'''

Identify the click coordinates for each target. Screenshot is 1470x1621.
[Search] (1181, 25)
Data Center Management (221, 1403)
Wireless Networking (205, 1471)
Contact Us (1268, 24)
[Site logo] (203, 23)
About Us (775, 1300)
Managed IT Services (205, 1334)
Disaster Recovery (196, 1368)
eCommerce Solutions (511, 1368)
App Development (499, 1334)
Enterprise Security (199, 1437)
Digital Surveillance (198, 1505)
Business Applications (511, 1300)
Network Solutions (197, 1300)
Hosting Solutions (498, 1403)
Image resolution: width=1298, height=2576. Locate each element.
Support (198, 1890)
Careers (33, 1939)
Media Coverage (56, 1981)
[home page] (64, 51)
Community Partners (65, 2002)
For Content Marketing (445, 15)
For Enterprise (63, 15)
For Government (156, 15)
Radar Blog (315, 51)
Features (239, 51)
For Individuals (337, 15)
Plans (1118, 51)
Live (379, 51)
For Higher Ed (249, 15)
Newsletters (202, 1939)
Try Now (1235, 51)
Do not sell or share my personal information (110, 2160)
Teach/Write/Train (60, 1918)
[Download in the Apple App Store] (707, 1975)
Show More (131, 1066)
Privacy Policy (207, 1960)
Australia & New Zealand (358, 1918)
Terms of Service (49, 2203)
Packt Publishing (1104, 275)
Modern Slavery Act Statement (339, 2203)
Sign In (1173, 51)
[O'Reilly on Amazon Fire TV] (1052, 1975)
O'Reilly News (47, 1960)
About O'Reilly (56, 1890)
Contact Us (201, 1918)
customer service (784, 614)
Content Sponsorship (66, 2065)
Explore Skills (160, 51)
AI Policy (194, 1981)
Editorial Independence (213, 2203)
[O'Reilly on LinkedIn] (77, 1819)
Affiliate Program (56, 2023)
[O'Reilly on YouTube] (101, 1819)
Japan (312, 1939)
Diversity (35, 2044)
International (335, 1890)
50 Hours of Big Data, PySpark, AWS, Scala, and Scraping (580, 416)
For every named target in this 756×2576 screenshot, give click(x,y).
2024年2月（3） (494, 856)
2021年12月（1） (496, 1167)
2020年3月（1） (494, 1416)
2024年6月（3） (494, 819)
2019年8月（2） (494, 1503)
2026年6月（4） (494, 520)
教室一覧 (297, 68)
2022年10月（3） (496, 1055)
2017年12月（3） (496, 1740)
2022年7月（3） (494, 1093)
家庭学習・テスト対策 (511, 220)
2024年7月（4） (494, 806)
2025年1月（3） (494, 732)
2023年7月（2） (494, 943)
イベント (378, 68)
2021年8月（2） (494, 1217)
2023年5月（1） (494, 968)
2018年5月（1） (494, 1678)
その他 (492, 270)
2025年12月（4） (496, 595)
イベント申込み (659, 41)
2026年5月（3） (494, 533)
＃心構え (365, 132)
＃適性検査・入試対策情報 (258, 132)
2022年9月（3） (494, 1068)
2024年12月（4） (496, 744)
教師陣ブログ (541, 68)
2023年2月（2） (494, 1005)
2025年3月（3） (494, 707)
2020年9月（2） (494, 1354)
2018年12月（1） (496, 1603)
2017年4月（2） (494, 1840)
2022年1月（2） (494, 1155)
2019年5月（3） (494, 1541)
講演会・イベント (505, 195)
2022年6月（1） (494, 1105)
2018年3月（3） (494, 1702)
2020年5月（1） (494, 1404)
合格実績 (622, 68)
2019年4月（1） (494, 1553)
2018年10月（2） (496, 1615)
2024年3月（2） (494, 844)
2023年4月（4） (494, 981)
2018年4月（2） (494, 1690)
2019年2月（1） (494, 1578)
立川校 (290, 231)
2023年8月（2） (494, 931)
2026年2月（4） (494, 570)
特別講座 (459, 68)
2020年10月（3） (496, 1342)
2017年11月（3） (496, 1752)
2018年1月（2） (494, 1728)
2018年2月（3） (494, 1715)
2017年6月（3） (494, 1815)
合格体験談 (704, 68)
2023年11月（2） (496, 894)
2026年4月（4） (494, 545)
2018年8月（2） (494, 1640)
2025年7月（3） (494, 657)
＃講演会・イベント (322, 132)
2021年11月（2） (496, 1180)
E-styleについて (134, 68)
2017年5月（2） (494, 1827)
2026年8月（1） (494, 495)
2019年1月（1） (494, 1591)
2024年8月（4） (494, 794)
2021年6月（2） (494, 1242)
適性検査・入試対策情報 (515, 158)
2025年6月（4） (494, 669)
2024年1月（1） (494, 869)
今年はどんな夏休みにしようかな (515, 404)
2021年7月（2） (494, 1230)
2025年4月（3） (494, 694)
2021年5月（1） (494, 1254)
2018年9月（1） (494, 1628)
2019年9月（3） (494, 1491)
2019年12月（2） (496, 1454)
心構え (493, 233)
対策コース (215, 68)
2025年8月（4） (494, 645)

'''

__Your assignment__
Show all lines above that contain "Content".

__Task response__
For Content Marketing (445, 15)
Content Sponsorship (66, 2065)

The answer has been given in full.